‘It’s critical’: How keeping meat-processing facilities open will affect your grocery store
While the President’s executive order on Tuesday to keep meat-processing plants open is good news, it doesn’t necessarily mean consumers won’t pay a price at the grocery store.
With COVID-19 outbreaks temporarily shuttering some packing plants, industry experts say prices could go up a bit, and selections could go down.
At his Wednesday press conference, Governor Pete Ricketts responded by reminding Nebraskans to “go out and shop once a week, get what you need for the week. We’re going to keep the supply line open. You might not have the selection you had in the past but, again, this is why we are working so hard to keep these facilities open”.

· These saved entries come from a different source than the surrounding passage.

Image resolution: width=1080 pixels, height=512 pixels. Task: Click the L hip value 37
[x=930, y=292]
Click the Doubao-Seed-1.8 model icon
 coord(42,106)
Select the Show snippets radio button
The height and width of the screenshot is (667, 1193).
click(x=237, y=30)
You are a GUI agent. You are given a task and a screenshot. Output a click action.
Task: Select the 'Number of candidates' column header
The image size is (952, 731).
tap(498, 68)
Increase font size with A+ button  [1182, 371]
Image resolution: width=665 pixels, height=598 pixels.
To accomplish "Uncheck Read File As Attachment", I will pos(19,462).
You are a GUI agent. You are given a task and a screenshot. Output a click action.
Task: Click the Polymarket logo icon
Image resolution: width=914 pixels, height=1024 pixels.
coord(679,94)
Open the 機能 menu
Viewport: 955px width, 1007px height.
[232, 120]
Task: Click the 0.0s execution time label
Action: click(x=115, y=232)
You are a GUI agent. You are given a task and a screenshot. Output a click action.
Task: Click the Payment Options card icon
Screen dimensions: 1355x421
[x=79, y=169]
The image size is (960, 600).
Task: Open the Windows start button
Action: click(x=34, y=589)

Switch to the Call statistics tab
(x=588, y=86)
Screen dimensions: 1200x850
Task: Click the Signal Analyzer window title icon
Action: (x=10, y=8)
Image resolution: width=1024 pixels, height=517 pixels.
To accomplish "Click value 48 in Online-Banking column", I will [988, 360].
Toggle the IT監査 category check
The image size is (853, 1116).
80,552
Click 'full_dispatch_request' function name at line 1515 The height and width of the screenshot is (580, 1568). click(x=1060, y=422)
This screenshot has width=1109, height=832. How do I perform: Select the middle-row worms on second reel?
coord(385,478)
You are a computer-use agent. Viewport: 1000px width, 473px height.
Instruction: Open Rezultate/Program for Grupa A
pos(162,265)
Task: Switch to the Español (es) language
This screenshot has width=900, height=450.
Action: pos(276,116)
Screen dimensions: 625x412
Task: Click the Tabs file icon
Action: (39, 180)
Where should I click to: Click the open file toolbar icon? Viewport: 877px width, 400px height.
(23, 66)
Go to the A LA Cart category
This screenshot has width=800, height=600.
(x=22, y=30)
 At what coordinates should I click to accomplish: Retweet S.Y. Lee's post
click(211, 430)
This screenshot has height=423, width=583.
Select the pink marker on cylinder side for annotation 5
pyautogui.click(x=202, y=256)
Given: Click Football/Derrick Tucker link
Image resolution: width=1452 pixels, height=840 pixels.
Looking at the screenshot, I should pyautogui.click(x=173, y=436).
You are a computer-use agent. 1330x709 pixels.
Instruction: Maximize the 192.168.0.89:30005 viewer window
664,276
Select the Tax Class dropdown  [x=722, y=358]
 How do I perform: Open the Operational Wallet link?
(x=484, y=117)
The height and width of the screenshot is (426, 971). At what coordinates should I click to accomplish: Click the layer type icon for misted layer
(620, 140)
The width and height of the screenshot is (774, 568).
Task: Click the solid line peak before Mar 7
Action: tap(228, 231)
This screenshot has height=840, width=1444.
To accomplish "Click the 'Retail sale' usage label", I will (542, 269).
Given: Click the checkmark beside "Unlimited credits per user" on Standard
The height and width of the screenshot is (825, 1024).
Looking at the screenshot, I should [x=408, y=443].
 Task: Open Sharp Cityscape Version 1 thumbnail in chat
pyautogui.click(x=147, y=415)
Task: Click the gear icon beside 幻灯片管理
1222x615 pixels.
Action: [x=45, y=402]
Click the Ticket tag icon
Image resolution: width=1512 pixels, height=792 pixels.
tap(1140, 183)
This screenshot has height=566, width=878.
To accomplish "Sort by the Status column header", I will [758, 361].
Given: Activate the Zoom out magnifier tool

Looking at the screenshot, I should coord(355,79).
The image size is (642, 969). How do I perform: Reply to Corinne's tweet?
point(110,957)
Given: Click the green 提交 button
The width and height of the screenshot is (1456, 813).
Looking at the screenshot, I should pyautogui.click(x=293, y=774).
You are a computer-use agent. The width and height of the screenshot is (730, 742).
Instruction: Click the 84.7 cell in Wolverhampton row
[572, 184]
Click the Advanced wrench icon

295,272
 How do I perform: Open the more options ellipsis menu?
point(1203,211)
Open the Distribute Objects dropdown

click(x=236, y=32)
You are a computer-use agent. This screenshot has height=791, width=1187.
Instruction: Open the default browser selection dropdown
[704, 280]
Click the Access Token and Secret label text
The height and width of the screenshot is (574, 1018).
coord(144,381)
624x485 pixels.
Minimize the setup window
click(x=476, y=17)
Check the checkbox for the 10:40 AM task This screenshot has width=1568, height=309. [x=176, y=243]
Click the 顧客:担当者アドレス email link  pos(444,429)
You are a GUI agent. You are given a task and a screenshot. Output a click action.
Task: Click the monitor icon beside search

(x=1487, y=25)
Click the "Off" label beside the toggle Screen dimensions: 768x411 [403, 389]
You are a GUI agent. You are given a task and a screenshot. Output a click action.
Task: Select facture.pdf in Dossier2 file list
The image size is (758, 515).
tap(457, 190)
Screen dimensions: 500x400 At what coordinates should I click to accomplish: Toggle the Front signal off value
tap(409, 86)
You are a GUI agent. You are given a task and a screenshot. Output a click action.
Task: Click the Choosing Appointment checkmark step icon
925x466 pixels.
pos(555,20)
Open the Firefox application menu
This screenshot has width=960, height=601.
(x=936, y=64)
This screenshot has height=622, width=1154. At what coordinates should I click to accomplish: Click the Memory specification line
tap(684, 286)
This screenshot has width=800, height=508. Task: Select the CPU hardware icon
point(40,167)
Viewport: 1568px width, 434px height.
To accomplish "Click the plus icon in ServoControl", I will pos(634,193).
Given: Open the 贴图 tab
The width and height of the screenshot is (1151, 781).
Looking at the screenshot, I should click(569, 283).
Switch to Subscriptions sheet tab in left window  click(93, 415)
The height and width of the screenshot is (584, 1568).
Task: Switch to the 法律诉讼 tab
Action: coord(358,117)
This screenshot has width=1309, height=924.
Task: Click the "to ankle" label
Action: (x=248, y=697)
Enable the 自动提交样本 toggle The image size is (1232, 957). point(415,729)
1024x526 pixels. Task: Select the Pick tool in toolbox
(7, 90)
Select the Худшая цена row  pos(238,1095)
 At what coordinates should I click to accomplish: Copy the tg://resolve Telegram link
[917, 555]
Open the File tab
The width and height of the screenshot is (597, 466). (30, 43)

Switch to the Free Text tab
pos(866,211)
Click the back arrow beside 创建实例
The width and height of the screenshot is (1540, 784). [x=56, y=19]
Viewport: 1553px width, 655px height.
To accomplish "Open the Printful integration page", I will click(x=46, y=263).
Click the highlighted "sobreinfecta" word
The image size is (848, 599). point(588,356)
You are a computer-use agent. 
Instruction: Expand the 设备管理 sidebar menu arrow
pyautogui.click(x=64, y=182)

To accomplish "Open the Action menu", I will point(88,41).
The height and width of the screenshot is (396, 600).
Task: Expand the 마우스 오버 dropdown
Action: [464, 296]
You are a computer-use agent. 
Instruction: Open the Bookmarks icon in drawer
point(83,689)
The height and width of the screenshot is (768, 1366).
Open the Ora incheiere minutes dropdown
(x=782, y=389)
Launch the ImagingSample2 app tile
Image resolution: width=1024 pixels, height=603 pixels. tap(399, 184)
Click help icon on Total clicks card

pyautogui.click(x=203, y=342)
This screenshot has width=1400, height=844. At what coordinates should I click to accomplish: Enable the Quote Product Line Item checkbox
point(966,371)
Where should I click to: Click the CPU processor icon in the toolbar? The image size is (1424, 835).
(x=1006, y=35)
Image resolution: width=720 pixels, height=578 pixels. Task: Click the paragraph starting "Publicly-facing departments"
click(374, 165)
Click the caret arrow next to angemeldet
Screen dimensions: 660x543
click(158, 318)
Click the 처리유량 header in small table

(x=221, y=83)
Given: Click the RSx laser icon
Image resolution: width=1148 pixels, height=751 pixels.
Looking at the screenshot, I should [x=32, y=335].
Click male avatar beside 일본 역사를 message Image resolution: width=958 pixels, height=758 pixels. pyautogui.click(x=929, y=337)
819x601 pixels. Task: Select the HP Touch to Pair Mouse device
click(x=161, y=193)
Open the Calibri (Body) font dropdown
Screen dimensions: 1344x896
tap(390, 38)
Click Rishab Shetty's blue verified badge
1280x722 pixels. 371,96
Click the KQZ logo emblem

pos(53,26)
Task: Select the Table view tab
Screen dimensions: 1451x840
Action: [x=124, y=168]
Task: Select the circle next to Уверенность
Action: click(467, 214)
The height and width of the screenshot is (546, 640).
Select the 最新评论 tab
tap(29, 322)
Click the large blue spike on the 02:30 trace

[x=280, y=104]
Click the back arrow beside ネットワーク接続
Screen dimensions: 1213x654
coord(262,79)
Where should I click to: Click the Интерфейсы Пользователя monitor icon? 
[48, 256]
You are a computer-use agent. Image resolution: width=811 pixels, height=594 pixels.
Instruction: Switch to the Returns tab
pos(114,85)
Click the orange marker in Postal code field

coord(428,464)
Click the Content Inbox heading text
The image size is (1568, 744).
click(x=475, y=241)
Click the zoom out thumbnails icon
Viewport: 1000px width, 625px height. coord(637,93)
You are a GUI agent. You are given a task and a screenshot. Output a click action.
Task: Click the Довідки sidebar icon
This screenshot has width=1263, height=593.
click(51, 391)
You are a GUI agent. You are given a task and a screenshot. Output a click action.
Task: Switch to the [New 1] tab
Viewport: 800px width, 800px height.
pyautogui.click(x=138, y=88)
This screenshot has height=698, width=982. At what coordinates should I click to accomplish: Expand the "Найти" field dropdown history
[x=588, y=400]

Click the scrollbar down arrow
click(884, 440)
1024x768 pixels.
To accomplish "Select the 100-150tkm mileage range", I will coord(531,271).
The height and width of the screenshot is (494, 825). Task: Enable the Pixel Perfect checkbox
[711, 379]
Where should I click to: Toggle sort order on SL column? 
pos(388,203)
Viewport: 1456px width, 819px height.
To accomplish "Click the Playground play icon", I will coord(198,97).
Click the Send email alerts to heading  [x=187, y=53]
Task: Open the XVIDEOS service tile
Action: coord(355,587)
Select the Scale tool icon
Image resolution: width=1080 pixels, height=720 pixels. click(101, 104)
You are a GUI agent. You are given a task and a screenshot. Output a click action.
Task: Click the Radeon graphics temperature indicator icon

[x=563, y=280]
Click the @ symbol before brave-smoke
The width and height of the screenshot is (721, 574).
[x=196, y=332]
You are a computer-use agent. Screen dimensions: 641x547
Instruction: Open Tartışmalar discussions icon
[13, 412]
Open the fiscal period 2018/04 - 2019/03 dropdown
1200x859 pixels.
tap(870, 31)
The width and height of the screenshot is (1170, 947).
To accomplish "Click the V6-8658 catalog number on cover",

While, the virus has undoubtedly bent the overall food supply chain, Nebraska grocery experts say it’s nowhere close to breaking.
“In times like this,” said Kathy Siefkin, the Nebraska Grocery Industry Association Executive Director, “our industry and our employees step up and do what needs to be done, and that’s what’s happening”.
Kathy went on to say that the main issue is not a food shortage. Rather, people who continue to “panic buy” and clear store shelves- even though food is readily available.
Gov. Ricketts went on to say that the President’s executive order only highlights how important the meat industry is to Nebrasaka, and in order to continue production, we have to stay the course.
“Shop for what you need. Shop once a week. Don’t take the family… and we will continue to work on keeping these places open so that that food supply is there”.